• [TO DO]
Can you transcribe the data exactly? Leave the pictures out.

Collected data entries
++++++++++++++++++++

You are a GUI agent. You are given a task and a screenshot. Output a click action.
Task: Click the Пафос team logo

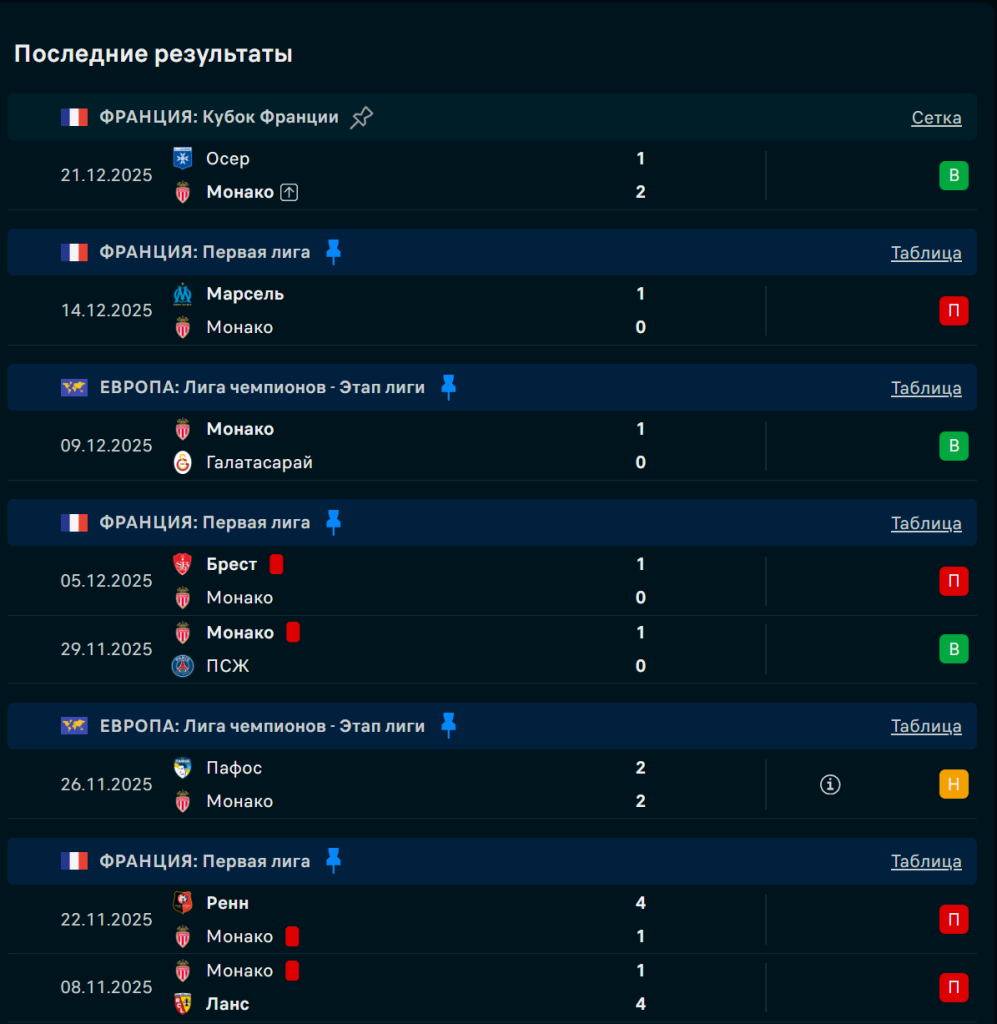[x=183, y=768]
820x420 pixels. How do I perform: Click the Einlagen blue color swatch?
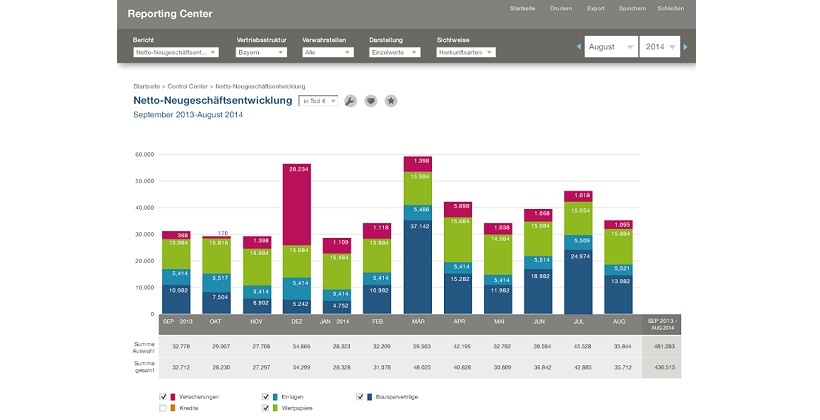[274, 397]
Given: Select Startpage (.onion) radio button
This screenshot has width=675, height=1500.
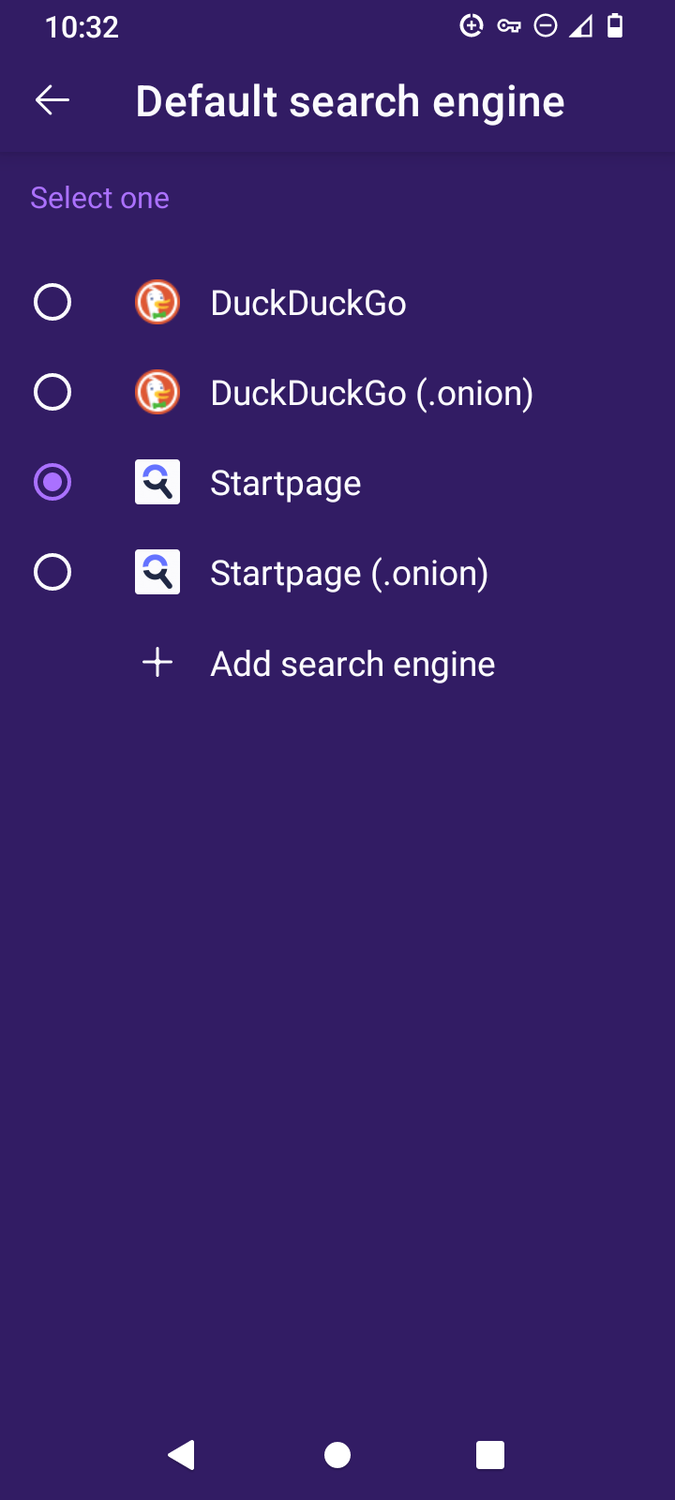Looking at the screenshot, I should tap(52, 572).
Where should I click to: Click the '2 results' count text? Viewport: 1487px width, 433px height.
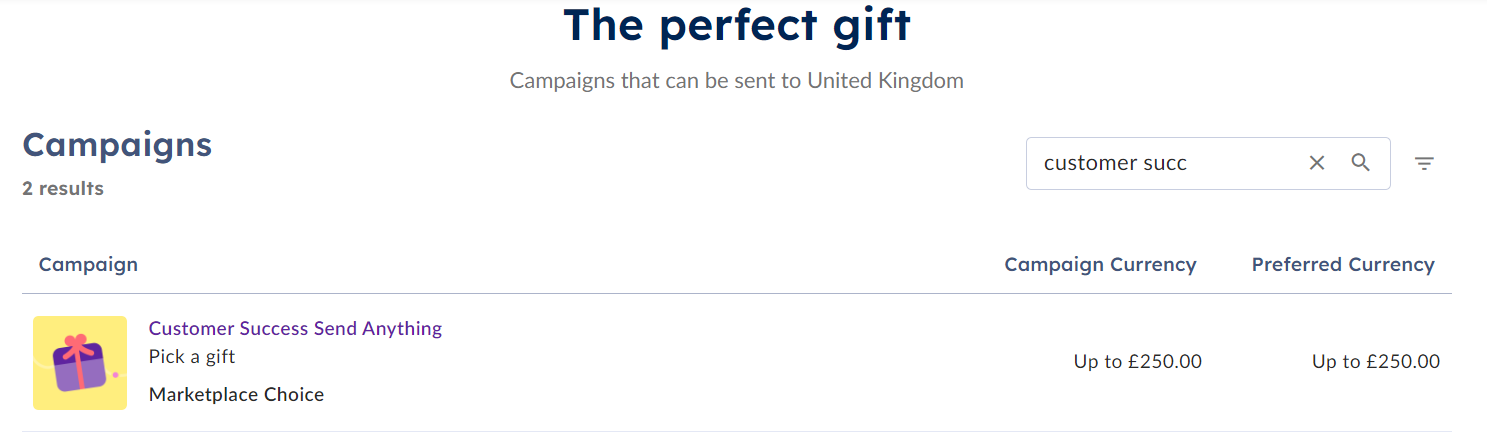[63, 188]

++++++++++++++++++++

• [FINAL ANSWER]
You are a GUI agent. You are given a task and a screenshot. Output a click action.
Task: Click the Пафос team logo

[x=183, y=768]
820x420 pixels. How do I perform: Click the Einlagen blue color swatch?
[274, 397]
Given: Select Startpage (.onion) radio button
This screenshot has width=675, height=1500.
Looking at the screenshot, I should tap(52, 572).
Where should I click to: Click the '2 results' count text? Viewport: 1487px width, 433px height.
[63, 188]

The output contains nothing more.